── READING PASSAGE ──

2019 devastating year for old-growth rainforests, researchers say
Brazilian farmer Helio Lombardo Do Santos and a dog walk through a burnt area of the Amazon rainforest, near Porto Velho, Rondonia state, Brazil, Aug. 26, 2019. (AFP Photo)


Vast tracts of pristine rainforest on three continents went up in smoke last year, with an area roughly the size of Switzerland cut down or burned to make way for cattle and commercial crops, researchers said Tuesday.

Brazil accounted for more than a third of the loss, with the Democratic Republic of Congo and Indonesia a distant second and third, Global Forest Watch (GFW) said in its annual report, based on satellite data.

The 38,000 square kilometers (14,500 square miles) destroyed in 2019 – equivalent to a football pitch of old-growth trees every six seconds – made it the third most devastating year for primary forests since the scientists began tracking their decline two decades ago.

Agricultural expansion, wildfires, logging, mining and population growth all contribute to deforestation, according to GFW researchers.

"We are concerned that the rate of loss is so high despite all the efforts of different countries and companies to reduce deforestation," lead researcher Mikaela Weisse, GFW project manager at the World Resources Institute (WRI), told Agence France-Presse (AFP).

The total area of tropical forest leveled by fire and bulldozers worldwide last year was in fact three times higher – but virgin rainforests, as they were once known, are especially precious.

Undisturbed by modern development, they harbor the richest diversity of wildlife on Earth and keep huge stores of carbon locked in their woody mass.

When set ablaze, that carbon escapes into the atmosphere as planet-warming CO2.

"It will take decades or even centuries for these forests to get back to their original state" – assuming, of course, that the land they once covered is left undisturbed, Weisse said.

───

**EXERCISES**
**A)** Translate this sentence from the article on 2019 rainforest loss into Spanish: "When set ablaze, that carbon escapes into the atmosphere as planet-warming CO2."
**B)** Resume the article on 2019 rainforest loss, picking up after its final sentence.

── EXTRACTED ENTRIES ──

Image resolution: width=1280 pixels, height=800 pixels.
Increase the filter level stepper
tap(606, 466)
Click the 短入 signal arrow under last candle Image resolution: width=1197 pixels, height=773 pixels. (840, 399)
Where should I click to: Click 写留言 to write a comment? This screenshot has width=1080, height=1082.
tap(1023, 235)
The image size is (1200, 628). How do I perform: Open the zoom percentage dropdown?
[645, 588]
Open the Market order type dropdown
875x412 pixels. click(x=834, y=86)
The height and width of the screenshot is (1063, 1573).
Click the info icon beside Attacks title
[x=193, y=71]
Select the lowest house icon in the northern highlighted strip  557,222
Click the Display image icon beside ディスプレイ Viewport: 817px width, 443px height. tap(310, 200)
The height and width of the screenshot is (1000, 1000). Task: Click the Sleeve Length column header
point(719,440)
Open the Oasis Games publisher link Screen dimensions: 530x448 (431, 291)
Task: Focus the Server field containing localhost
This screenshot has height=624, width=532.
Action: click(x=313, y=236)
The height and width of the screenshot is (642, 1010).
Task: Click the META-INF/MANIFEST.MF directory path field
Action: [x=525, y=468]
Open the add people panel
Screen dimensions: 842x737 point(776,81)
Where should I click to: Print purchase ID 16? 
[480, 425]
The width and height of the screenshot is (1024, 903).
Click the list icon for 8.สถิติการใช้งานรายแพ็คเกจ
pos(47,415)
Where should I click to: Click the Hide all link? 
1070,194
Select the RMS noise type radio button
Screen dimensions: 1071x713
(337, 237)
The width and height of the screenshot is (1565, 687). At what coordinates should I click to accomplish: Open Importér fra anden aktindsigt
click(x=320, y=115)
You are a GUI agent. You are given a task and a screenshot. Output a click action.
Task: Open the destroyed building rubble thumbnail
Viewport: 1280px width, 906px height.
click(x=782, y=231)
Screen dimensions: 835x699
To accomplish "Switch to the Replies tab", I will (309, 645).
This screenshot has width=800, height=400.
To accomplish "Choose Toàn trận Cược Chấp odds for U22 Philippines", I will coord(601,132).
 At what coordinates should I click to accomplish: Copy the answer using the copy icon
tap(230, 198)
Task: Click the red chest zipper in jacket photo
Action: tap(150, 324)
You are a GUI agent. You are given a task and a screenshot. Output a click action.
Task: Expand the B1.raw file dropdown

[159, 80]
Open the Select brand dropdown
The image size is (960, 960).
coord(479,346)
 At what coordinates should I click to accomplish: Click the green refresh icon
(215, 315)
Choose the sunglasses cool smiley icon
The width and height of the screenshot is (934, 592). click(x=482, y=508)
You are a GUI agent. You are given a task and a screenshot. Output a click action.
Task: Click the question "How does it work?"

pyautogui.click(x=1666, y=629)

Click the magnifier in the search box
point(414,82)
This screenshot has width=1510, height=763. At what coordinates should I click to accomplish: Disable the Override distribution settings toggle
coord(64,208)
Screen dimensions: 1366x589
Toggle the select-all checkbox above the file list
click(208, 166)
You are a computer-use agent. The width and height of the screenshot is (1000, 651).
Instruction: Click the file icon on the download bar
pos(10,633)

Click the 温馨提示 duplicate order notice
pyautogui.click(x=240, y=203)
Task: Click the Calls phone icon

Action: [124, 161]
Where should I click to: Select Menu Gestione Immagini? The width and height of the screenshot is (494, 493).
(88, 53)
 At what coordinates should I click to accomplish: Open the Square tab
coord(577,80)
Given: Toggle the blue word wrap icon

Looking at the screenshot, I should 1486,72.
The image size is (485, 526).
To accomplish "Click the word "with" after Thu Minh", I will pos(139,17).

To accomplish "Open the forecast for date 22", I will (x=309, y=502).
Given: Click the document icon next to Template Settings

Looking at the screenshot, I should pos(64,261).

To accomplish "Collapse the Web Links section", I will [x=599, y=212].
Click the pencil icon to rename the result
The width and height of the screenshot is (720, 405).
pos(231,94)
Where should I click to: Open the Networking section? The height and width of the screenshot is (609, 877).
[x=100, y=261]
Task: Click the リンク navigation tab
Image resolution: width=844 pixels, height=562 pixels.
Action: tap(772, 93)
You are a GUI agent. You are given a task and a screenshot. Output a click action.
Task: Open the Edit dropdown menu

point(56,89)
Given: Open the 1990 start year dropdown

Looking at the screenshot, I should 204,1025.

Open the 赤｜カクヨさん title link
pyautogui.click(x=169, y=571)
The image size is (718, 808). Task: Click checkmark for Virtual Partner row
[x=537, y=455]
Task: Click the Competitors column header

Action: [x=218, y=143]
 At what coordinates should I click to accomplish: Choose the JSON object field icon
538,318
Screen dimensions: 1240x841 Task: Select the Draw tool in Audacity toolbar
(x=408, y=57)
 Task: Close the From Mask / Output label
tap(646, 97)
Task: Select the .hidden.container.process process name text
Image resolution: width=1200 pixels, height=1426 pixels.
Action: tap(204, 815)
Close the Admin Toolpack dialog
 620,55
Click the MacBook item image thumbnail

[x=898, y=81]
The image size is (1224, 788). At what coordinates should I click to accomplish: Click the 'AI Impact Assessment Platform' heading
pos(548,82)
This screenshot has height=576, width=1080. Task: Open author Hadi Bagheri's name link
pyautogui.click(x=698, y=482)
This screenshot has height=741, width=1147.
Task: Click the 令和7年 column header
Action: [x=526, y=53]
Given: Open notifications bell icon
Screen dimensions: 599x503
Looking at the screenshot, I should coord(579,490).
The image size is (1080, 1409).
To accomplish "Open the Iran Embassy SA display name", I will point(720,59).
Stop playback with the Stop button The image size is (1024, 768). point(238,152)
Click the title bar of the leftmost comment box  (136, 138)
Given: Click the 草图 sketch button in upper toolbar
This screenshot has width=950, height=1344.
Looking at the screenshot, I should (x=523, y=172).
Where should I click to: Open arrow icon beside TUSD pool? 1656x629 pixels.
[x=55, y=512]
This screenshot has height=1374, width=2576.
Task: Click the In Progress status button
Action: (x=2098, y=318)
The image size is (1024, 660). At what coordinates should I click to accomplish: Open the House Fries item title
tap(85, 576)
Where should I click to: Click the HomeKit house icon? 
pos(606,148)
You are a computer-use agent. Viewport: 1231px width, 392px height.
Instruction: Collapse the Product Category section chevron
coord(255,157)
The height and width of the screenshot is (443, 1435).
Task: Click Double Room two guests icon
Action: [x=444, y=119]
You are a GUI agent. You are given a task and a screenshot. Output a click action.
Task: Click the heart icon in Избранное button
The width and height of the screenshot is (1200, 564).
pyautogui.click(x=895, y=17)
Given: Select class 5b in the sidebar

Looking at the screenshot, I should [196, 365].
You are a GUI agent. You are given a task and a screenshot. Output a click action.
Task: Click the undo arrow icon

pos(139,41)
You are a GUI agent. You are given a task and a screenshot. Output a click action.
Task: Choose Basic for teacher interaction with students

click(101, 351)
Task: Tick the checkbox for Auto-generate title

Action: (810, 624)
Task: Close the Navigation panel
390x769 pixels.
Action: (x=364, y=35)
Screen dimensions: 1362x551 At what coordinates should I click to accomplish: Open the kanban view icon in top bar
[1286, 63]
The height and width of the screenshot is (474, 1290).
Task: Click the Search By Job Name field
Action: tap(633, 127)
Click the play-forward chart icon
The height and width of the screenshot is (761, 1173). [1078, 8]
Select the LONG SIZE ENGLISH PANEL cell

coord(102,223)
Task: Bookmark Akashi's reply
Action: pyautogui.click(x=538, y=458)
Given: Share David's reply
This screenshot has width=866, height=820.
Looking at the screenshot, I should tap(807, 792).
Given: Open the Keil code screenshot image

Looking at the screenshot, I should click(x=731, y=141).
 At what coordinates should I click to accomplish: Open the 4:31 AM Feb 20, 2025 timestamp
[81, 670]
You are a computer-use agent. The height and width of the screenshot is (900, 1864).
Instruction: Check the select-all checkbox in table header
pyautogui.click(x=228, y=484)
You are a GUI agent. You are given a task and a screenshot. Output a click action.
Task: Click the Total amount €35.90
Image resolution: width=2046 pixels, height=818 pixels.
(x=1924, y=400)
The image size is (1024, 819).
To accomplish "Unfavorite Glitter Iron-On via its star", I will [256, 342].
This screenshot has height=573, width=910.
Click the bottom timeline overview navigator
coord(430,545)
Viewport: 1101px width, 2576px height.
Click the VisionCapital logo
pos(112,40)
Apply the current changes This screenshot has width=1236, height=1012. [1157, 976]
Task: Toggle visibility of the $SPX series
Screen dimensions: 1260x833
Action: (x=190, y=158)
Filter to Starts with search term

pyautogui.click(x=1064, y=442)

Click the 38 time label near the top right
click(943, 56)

───

**TASK-BY-TASK RESULTS**
**A)** Cuando se les prende fuego, ese carbono escapa a la atmósfera en forma de CO2, que calienta el planeta.

**B)**
The forest fires that engulfed parts of Brazil last year made front-page news as the climate crisis loomed large in the public eye.

But they were not the main cause of Brazil's loss of primary forest, the data showed.

Satellite images revealed many new "hot spots" of forest destruction. In the state of Para, for example, these fire-ravaged zones corresponded to reports of illegal land-grabs inside the Trincheira/Bacaja indigenous reserve.

Neighboring Bolivia saw unprecedented tree-cover loss in 2019 – 80% higher than any year on record – due to fires, both within primary forests and surrounding woodlands. Soy production and cattle ranching were the two main drivers.

Pandemic poses another threat

The pandemic could also make things worse, not just in Brazil – which has been hit especially hard by COVID-19 – but anywhere it saps the already anemic enforcement capacities of tropical forest nations.

"Anecdotal reports of increased levels of illegal logging, mining, poaching and other forest crimes are streaming in from all over the world," Seymour noted.

Governments preparing post-coronavirus economic stimulus plans should include measures to protect forests, said Weisse.

In the short-term, the virus may weaken enforcement of forest laws, with people taking advantage of that to commit environmental crimes, she warned.

In the medium-term, economic stress could hike pressure for more extractive industries in forests or larger-scale agriculture, she added.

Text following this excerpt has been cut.